▶ [Work instructions] Copy out the lines of the records below, and only those lines, from the one with "Task: Navigate to Payroll in the breadcrumb" through the one with "is (600, 532).", exactly as they appear.

Dataset entries
※ ※ ※

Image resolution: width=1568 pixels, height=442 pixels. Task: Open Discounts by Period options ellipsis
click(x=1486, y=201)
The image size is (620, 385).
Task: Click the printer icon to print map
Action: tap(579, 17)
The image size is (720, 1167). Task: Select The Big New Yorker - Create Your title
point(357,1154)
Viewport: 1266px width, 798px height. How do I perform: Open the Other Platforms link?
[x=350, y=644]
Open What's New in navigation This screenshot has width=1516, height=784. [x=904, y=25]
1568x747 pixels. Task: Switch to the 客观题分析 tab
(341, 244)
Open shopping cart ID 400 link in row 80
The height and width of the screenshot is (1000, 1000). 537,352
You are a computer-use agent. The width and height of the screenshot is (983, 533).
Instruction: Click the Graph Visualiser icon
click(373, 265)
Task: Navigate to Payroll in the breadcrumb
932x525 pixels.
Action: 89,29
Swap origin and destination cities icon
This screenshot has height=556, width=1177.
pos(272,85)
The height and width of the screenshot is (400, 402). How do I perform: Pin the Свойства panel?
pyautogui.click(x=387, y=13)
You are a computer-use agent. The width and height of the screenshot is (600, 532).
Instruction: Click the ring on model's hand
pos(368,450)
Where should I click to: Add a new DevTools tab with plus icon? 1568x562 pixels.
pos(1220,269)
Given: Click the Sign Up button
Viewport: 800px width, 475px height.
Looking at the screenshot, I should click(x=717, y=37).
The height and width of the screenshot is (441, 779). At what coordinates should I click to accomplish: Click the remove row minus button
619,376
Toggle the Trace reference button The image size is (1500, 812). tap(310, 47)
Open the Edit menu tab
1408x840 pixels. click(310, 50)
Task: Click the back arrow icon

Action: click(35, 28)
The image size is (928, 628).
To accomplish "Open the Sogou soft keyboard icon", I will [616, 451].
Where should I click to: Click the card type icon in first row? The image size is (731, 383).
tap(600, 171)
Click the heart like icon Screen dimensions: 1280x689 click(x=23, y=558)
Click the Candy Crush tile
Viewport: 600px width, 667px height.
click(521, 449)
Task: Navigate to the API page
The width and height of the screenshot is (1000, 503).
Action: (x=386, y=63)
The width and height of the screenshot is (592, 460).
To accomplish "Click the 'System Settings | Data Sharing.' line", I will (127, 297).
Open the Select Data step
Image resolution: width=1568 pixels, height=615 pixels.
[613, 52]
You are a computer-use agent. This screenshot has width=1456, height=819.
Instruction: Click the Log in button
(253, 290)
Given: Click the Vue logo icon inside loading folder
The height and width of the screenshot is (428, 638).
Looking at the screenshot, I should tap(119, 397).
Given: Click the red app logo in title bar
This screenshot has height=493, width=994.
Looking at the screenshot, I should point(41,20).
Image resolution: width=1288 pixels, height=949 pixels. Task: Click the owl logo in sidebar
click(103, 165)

※ ※ ※

▶ [Task solution]
Task: Navigate to Payroll in the breadcrumb
932x525 pixels.
Action: 89,29
Swap origin and destination cities icon
This screenshot has height=556, width=1177.
pos(272,85)
The height and width of the screenshot is (400, 402). How do I perform: Pin the Свойства panel?
pyautogui.click(x=387, y=13)
You are a computer-use agent. The width and height of the screenshot is (600, 532).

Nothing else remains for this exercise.